In theory, you can save a small portion of the starter and leave it in the fridge, then use that as the basis for the next batch. A century or two ago, this was very popular because saving starter was easier than having a reliable supply of dried use. That’s no longer the case, of course, but starter is still popular because the bread tastes so good.
I made a sour rye bread last week, using the book Secrets of a Jewish Baker. So naturally it was a Jewish rye bread. Very good, light and flavorful. And I had starter left over.
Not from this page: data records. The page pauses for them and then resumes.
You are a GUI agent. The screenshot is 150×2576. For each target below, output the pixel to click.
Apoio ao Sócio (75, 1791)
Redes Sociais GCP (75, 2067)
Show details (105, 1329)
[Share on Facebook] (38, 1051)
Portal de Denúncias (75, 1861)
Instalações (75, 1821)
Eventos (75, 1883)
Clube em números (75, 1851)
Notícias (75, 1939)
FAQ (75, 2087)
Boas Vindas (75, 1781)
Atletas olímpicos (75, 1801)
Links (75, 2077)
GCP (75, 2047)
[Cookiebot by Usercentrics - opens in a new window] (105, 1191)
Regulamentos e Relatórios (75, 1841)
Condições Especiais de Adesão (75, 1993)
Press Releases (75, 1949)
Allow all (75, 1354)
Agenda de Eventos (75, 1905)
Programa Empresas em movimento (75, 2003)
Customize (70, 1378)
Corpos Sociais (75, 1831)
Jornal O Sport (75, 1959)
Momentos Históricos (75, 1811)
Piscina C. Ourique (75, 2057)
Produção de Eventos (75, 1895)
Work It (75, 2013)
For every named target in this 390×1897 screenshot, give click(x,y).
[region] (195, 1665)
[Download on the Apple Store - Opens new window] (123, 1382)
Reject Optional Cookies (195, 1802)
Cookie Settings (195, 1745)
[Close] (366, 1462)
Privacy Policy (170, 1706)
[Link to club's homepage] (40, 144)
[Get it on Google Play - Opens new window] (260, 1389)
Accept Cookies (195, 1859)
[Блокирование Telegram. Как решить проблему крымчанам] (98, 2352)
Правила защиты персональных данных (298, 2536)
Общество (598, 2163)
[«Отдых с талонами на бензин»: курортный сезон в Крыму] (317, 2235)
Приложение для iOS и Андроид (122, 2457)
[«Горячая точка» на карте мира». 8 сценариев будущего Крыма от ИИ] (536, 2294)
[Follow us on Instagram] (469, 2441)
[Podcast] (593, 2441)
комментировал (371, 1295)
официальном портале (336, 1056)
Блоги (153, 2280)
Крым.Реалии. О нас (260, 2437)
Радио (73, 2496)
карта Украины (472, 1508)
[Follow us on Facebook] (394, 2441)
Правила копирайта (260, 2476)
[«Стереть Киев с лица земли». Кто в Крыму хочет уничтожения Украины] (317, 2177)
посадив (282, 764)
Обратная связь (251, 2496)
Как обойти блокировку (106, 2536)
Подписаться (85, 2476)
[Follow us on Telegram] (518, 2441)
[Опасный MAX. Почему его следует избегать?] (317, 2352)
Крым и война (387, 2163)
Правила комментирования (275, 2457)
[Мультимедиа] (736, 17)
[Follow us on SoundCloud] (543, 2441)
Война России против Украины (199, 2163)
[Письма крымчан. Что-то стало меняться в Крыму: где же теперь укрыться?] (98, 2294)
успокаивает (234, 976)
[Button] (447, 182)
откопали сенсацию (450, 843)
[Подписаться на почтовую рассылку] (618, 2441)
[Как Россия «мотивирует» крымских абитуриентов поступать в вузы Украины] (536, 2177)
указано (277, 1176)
The trouble is, I don’t do sourdough often enough to make it worth saving the starter in the fridge. If I were passionate about sourdough, or running a bread store, or baking for a family of six, maybe. But that’s not the case. It’s just TYG and me, and she isn’t much of a bread eater.
This time I did reuse the starter, making a potato rye bread that just came out of the oven. Sourced from the same book, though I discovered almost too late the recipe had an error—although the ingredients list salt, it’s not referenced in the instructions so I only caught it at the last minute. Trust me, bread with no salt is awfully bland.
Although I still had a cup of starter left, I tossed it. I feel vaguely guilty, but it’s not as if I’d have any trouble whipping up fresh starter—I just have to plan a little in advance.